Friday, March 31, 2006

Reorganization Addiction

Is your organization addicted to reorganization?

Do you re-org about once a year?

Do you do it with the intention that it will solve all kinds of problems?

Do you find yourself thinking of the next re-org as inevitable?

So do I.

Hi. My name is Bruce and I’m a re-org addict.

Re-orgs suck.

  • Reorganizing is disruptive to work in progress
  • Reorganizing lowers employee morale
  • Reorganizing lowers productivity
  • Reorganizing incurs a bunch of direct costs (e.g. office moves)
  • Reorganizing always seems like a good idea at the time


I think that most reorganization can be avoided with diligent long-term planning and discipline.

Having been through several major re-orgs, I have noticed that it is true, “The seeds of the next re-org are planted in the current one.” There is an attitude that extends all the way into upper management that if you “just wait a year, another re-org will happen”. As if re-orgs were a fact of life; like the weather. I think that this is primarily the result of a lack of forward planning and looking beyond the next 6-12 months to see how each of the organization decisions made today (often for expedient, short-term reasons) play out in the long run. Of course it is hard to do that when you know that the next re-org is only a year away… and around we go.

I think that the majority of re-orgs are the direct result of the failure of leadership to make long-term plans and stick to them. By failing to do this planning, by failing to look beyond the immediate problems and short-term solutions to those problems, they lay the foundation of the next crisis. They get locked in an endless cycle of organizational firefighting. You can tell that these re-orgs don’t really solve any fundamental underlying problems since you just have another one falling on the heels of the first (or the fifteenth depending on how long you’ve been at the company).

In principle I think you can avoid this.

I think that the way out of this is the same way the founding fathers got America out of the revolution game. You need to make small predictable revolutions a way of life. Bake them into your planning. Just don’t try to do the whole thing at one big shot. The founding fathers chose every four years (two if you’re a member of the House of Representatives, six if you're a senator) as the time scale for mini-revolutions. You can do something similar.

Maybe you need to set the leaders of your current teams down in a room and ask them, “What do we want our organization to look like and act like in 2-3 years time?” Once you can get them past the “it doesn’t matter what I think since they’ll only reorganize us” phase you can start doing some real mid-term strategic planning for your organization. Write the plan down! At the same time that you generate the plan, schedule a 3-6 month checkpoint and (here’s the hard part) hold yourself to it. Then at the checkpoint, review the plan. Make any tweaks you need to and schedule another 3-6 month checkpoint.

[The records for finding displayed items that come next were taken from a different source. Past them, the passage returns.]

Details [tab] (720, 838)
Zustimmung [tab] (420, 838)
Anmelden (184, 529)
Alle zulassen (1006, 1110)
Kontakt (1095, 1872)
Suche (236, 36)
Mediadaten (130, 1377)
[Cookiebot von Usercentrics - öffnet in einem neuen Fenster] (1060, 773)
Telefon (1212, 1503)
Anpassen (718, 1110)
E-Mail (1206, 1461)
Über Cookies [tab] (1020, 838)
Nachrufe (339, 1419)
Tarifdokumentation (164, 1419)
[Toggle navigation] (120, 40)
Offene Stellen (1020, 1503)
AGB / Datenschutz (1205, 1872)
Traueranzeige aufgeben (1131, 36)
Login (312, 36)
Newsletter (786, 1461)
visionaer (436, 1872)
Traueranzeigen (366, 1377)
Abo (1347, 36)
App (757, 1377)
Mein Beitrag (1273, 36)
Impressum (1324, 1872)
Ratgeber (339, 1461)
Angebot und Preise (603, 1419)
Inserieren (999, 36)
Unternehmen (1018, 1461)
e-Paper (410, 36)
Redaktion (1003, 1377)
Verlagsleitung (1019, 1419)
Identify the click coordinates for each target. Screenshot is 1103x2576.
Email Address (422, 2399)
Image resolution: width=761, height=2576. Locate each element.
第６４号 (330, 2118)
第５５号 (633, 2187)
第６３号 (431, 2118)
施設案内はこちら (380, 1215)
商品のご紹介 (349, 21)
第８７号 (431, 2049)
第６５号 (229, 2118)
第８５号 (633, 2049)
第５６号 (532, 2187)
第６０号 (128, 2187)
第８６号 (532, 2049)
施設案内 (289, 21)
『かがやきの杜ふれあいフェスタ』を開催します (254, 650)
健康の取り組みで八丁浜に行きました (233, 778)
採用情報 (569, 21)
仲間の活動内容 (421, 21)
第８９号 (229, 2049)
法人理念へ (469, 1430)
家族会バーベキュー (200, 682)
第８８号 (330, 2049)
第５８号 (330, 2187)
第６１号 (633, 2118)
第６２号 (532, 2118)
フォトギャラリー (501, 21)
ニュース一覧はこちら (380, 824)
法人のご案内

This is really a question of discipline. Organizations need to change and grow as the business changes and the staff changes. But they tend to handle it in the way that earthquake faults handle the movement of the tectonic plates, they store up the stress until there’s a seismic event and all hell breaks loose. But by making small, predictable adjustments as there is change I think you can avoid this kind of grief.

Yes, I have a re-org problem. But at least I admit it.